### RECORDS TO PROCESS
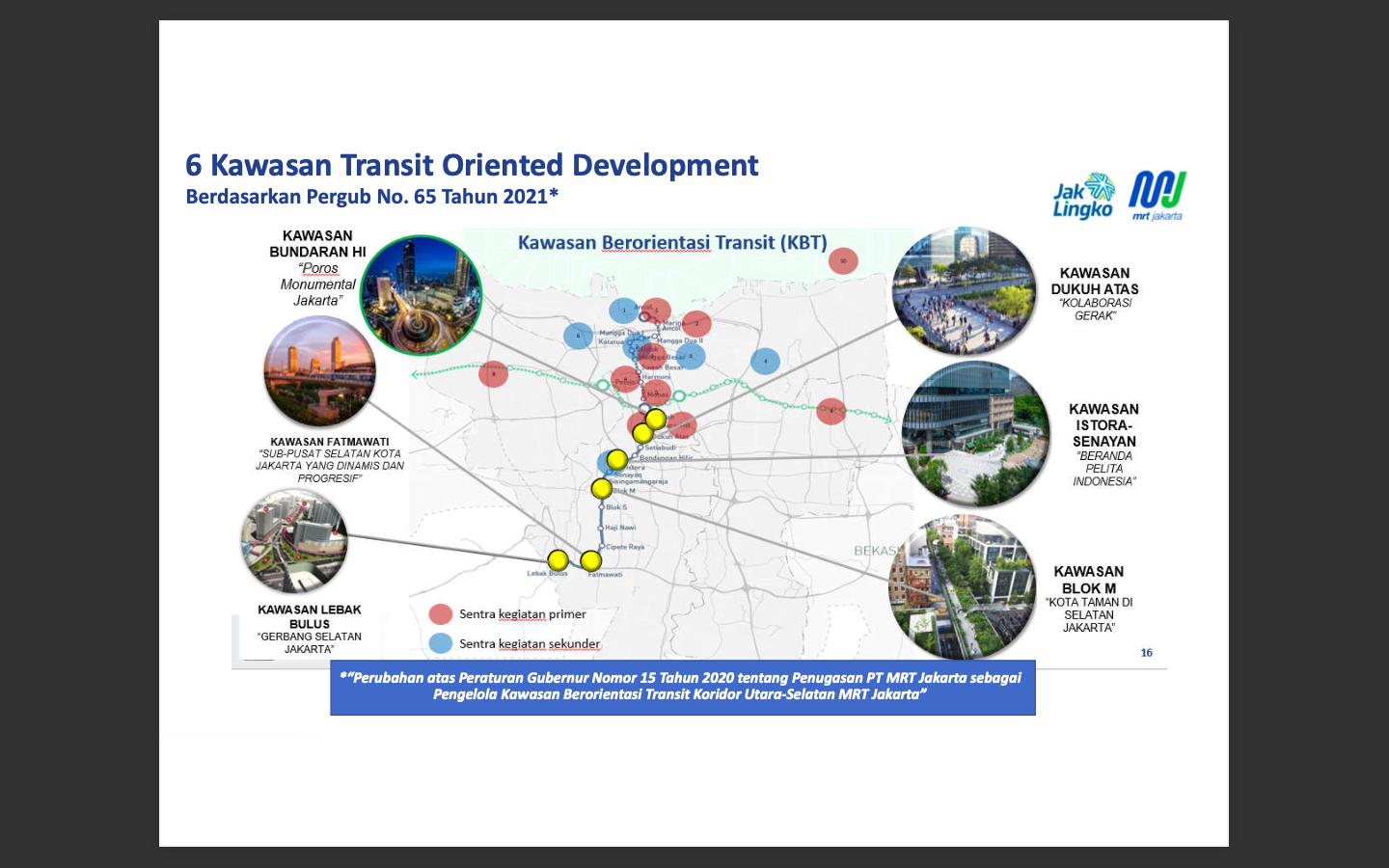Select the yellow Fatmawati station marker

tap(590, 560)
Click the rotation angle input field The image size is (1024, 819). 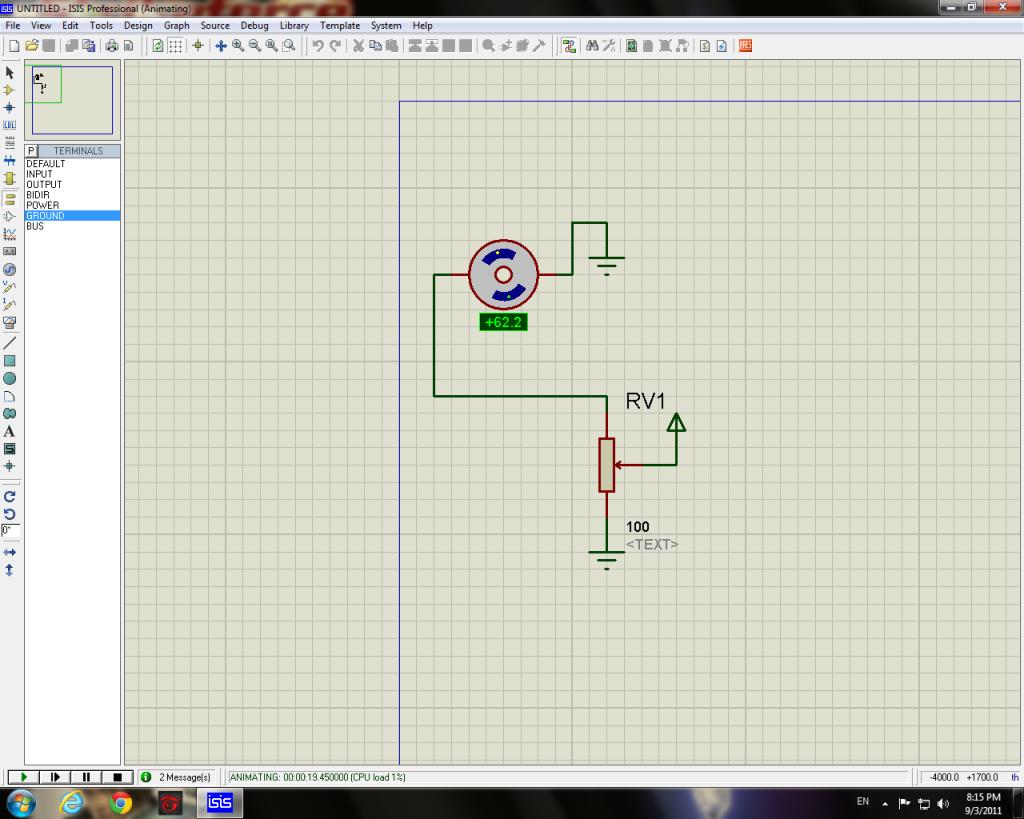[8, 530]
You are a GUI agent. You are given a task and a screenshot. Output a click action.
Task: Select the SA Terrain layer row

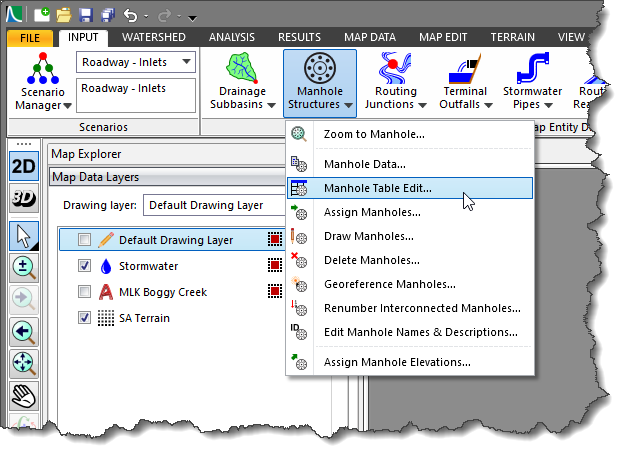tap(144, 318)
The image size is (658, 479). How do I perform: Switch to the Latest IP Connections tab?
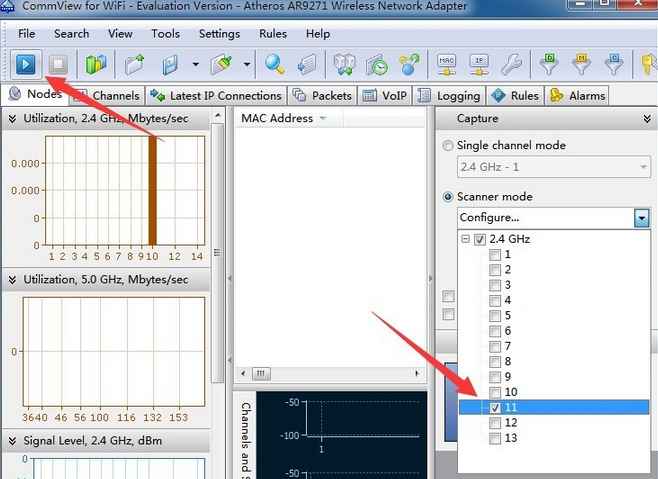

### EXERCISE INSTRUCTIONS
Everything from the line containing "Task: Select the SA Terrain layer row" to the last line of the listing above must be reproduced exactly, with no pictures included.

### SOLUTION
Task: Select the SA Terrain layer row

tap(144, 318)
The image size is (658, 479). How do I perform: Switch to the Latest IP Connections tab?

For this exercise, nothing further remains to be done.